Tree of Life Review



AIRMAIL: Bodhi Blues — A Year in India: Questioning The Maitreya Project by Jessica Falcone

COLUMN: Storiedmusic — The Night I Walked Out by DJ T’challah

NOVEL EXCERPT: In a State of Partition by Aneesha Capur

UP THE CREEK: Editor’s Notes — Art, Yoga, and Abu Ghraib


Believing Is Doing:

An Interview with Ewuare Osayande

Ewuare Osayande is an activist and a poet. Born in Camden, New Jersey, he has seen racism and the pain it inflicts not only on an individual and a community but also on society as a whole. He has also seen poverty and the many unfortunate manifestations of its societal overhold in America.

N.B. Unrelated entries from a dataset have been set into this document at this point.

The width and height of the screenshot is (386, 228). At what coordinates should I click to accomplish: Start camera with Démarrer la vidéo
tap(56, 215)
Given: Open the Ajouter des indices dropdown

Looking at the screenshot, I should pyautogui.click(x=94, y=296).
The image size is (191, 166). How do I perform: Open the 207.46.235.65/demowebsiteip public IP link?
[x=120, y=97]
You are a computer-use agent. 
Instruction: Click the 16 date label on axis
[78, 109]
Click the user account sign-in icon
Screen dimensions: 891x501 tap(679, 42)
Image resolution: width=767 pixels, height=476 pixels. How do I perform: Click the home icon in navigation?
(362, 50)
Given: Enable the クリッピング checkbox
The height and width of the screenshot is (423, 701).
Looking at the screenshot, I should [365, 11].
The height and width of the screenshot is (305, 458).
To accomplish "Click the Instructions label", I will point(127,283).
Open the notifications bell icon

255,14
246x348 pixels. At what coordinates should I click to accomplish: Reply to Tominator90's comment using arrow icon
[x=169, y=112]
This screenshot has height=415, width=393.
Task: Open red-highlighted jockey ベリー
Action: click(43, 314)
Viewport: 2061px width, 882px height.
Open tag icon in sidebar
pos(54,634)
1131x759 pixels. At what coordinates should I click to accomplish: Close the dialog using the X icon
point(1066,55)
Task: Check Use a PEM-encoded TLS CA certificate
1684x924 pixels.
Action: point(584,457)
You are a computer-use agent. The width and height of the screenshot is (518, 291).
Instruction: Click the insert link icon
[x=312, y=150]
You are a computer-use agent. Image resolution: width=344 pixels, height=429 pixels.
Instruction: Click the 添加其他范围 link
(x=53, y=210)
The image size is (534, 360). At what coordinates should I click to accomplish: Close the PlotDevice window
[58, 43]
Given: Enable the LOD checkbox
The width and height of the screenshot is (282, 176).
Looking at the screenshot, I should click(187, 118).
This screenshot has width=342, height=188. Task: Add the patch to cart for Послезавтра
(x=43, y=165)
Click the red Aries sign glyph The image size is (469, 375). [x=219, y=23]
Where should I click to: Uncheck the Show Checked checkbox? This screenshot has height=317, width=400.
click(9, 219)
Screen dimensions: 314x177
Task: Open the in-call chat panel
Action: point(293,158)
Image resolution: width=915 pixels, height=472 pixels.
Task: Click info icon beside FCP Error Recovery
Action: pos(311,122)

Daringly outspoken, Osayande draws our attention to such societal ills with poetry, using it as a compelling medium to encourage critical thought and honest reflections on everything that has to do with diamonds in Southern Africa to Hurricane Katrina to Jay-Z’s rap lyrics. But his message is to all, not only the black youth of America to whom he addresses much regarding educating self and respecting women, but also to all Americans, both white and black, whom he wishes to further educate on racism and its continued existence in many aspects of society.

In Osayande’s political and poetic work, there is a loud call to know honestly; there is a deep and urgent motioning toward the need for collective progress, and most of all, an emphasis on action. Educate yourself, know, and do accordingly, he seems to be saying in his poetry and his political activism. Herein, I think, lies Osayande’s primary challenge to those who read his poetry and hear him speak at lectures and readings.

Last summer, I drove to the Rutgers’s campus in Camden to hear Osayande give a reading. I had never been to Camden before, and once there, I found myself lost, driving down some pretty desolate streets, some of which had what looked like heaps of trash at the end of them. For a moment that day, I recalled the chaotic streets of Lagos, Nigeria, which I had visited many years ago and my mind made the curious link between what I saw that day on the streets in Camden and the ones in overcrowded, destitute parts of Lagos. This, I realized, is what real poverty looks like in America.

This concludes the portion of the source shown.